Tide Pods Winning $7 Billion Detergent Wars By Redefining Value
How Pods Defied the Odds in a Crowded Category
In a saturated new-product world where hits are increasingly hard to come by, Procter & Gamble has managed a grand slam with Tide Pods.The company is projecting $500 million in first-year retail sales for Pods -- a major feat, considering that of the 1,500 new consumer-packaged-goods launches tracked by SymphonyIRI in 2011, only 21% reached year-one sales of even $50 million. Moreover, because of product scarcity, P&G has not offered promotions on the premium-priced Pods, so discounting hasn't had a role in its success.
The milestone hasn't come easy. Billed as the biggest laundry innovation in a generation, Pods came to market in February, six months later than planned and without the originally scheduled retail promotions because of supply shortages. Supply problems still linger, in fact, which is why smaller bag packs remain on allocation and Pods remain excluded from coupons for other Tide products.
The product also drew scrutiny from Sen. Chuck Schumer, D.-N.Y., over reports of kids accidentally eating them, which the Centers for Disease Control and Prevention found happened nearly 500 times in May and June. And in September, Sun Products, marketer of All Mighty Pacs, sued P&G for patent infringement.
Tide's share in the segment is more than double its 36% share of liquid detergent or 29% in powder, so the launch and production delays that allowed competitors to come to market simultaneously haven't prevented Pods from winning handily.
Sales in the broader $7.2 billion laundry-detergent category were down 0.2% for the 52 weeks ended Nov. 4. But Tide sales, which had been flat to down since the 2007 recession, were up 9% thanks to Pods.
Interestingly, P&G VP-North American Fabric Care Alex Keith told an analyst conference Nov. 15 that much of Pods' volume comes from value brands, even though it's the most-expensive product in laundry. In part that's because Pods marketing has redefined "value" to mean efficiency more than price. Its ads, from Saatchi & Saatchi, Digitas and Starcom Mediavest Group, have focused on how much more concentrated cleaning power Pods provide compared with value brands.
So who are Tide's pod people? There is some evidence that the brand is particularly popular on college campuses and among apartment dwellers, and people who have their washers in the basement (about 22% of the U.S. population).
And there's still room for growth, since P&G hasn't ramped up production enough to meet potential promotional demand.

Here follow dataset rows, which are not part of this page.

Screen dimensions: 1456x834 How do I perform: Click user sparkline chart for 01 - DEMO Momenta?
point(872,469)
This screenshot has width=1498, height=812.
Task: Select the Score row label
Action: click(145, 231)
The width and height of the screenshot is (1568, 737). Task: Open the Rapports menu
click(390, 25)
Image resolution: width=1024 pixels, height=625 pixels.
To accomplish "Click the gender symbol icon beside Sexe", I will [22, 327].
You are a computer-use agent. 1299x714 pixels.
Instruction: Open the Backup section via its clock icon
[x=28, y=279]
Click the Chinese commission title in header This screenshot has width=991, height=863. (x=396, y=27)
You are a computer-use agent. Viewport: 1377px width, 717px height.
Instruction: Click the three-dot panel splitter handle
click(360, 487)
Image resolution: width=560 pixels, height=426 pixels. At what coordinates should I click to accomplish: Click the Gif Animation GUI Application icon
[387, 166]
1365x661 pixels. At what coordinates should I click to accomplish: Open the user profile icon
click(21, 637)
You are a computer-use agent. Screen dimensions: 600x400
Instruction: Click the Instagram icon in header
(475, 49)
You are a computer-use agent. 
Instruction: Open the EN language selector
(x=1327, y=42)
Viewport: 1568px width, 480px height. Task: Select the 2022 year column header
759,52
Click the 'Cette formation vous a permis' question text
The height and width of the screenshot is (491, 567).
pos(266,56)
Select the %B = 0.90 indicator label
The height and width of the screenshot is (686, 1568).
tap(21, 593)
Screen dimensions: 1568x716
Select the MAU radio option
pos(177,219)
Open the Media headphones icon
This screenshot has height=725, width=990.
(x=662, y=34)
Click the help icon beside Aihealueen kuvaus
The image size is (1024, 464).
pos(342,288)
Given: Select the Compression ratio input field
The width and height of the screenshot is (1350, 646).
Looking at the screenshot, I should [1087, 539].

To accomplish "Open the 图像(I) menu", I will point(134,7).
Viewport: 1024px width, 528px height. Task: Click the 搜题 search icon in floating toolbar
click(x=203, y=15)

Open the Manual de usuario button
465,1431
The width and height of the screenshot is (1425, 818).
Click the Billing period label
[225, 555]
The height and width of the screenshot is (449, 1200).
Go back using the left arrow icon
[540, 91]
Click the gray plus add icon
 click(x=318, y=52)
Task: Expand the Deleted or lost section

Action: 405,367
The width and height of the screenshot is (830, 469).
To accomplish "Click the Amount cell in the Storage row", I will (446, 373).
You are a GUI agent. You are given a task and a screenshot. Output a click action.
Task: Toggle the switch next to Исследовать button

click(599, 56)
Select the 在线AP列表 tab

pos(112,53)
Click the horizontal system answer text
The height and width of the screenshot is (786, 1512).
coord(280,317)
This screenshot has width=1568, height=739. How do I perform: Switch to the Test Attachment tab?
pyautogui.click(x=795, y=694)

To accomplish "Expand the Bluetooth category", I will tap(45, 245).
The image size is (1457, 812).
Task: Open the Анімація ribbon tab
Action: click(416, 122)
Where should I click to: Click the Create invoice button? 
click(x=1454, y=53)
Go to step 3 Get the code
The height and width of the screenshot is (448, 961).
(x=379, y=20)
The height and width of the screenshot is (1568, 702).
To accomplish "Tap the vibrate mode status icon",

Just how well Pods or unit-dose products broadly are really doing, however, depends upon whom you ask. Church & Dwight Co. Chairman-CEO James Craigie suggested on a Nov. 5 earnings conference call that unit-dose products may actually hurt the category. One reason, he said: "People tend to overdose liquid, and you can't overdose unit dose."
Some other industry executives said that while unit-dose products have reached 7% of laundry sales, retailers were hoping for 15% by now, and that remains well short of the 30% P&G has ultimately projected for the segment.